Victor Davis Hanson reviews Alexander the Great and finds it bears no resemblance to history.

The film goes on for nearly three hours, but we hear nothing of what either supporters or detractors of Alexander, both ancient and modern, have agreed were the central issues of his life. Did he really believe in a unity of mankind, and were his mass mixed marriages, Persian dress, and kowtowing cynical, sincere, or delusions of megalomania? We see nothing of the siege of Tyre, Gaza, much less Thebes or even the burning of Persepolis. Other than the talking head Ptolemy, none of his generals have much of a character. There is nothing really in detail about the page purging other than a single reference; Stone, I would have thought, could have had a field day with Alexander’s introduction of both crucifixion and decimation. ...

So since Stone omitted the controversial and key issues of Alexander’s career, what do we get instead for at least over two thirds of the movie? Mostly sit-com drama, with gay and bi- subplots, in various bedrooms and banquet halls. Olympias was something out of a teen-aged vampire movie, not the sophisticated and conniving royal we read about in the sources. It is the old Dallas or Falcon Crest glossy pulp in Macedonian drag.

A sense of the wealth of information that is omitted -- and which VDH knows is omitted -- can be glimpsed from the incident of mass mixed marriages. Some management theorists, going a little deeper than Oliver Stone, have regarded the incident as the first recorded instance of a merger in history. Others have characterized it as the first stumbling steps towards modern multiculturalism.

...

Of course, not every shotgun wedding ends happily. Some historians have argued the experiment was a failure. "The result was mass desertion and mutiny, one of many that occurred during his campaign." The siege of Tyre, which the erudite VDH refers to in a single phrase, was an instance in which an army defeated a maritime power, always an interesting situation. It was based on the appreciation that the Persian navy was operationally constrained by the need to obtain chandlering supplies at Tyre. Therefore he reduced Tyre, thereby defeating the Persian navy via a land campaign. Of Gaugamela I will say nothing, other than remark Alexander's oblique advance to the Persian left created a dynamic battlefield which destroyed Darius' set-piece. The outnumbered Alexander may not have known precisely where a gap in Darius' line would open except that he knew it would -- and bet his life on it.

...

Hollywood may have calculated that none of this was important; that the sole point of interest of a population weaned on the tabloids was the earth-shaking question of whether or not Alexander was gay. Jeanne Reames-Zimmerman convincingly argues the poverty of the question. In her monograph, Reames-Zimmerman argues that the concept of gayness, as it is presently understood, did not exist in the ancient world. From her discussion it is possible to say that Alexander might have been gay in the sense that convicts in a penitentiary are gay -- an exercise in power by one man over another -- and if that analogy is inexact so is any other....

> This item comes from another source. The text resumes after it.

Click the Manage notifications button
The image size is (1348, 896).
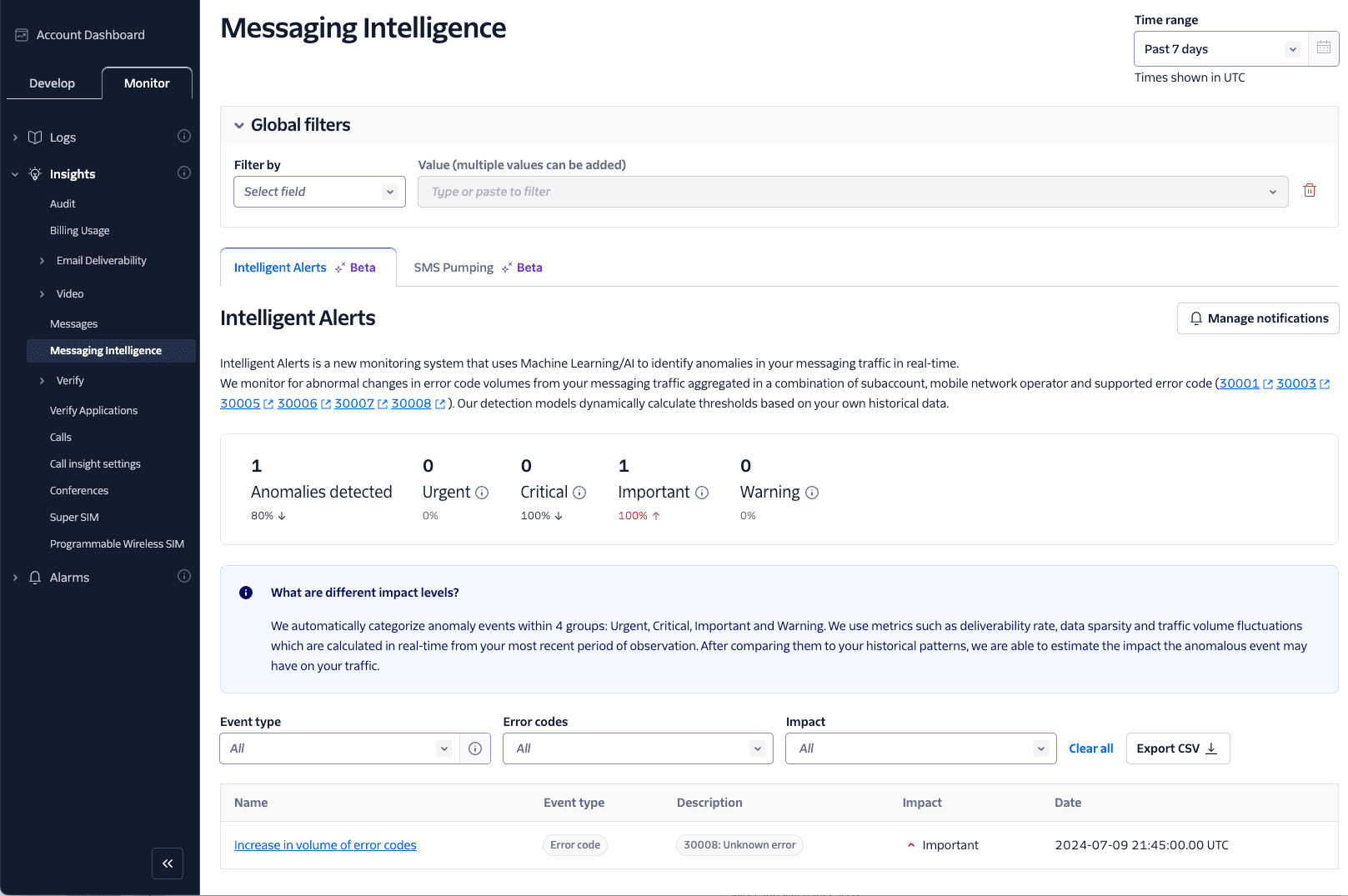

Actually Alexander's greatest contribution to warfare was his use of combined arms, i.e. heavy and light infantry combined with heavy and light calvary can overwhelm a numerically superior foe. It was a lesson learned by all the "great captains" as Napolean called them. Hannibal used combined arms attacks to defeat the Romans until a Roman General, Sciopio Afracanus, learned to apply the same principals. Starting with the American Civil War, the machinery of warfare made combined arms warfare impossible until new machinery was introduced toward the end of World War I. World War II saw the reintroduction of combined arms warfare where the tanks became the equivalent of heavy calvary and airplanes became the equivalent of light calvary. The two working together with infantry broke through static defenses that could not implement a combined arms response. It is doubtful that Oliver Stone would have a clue about the real importance of Alexander.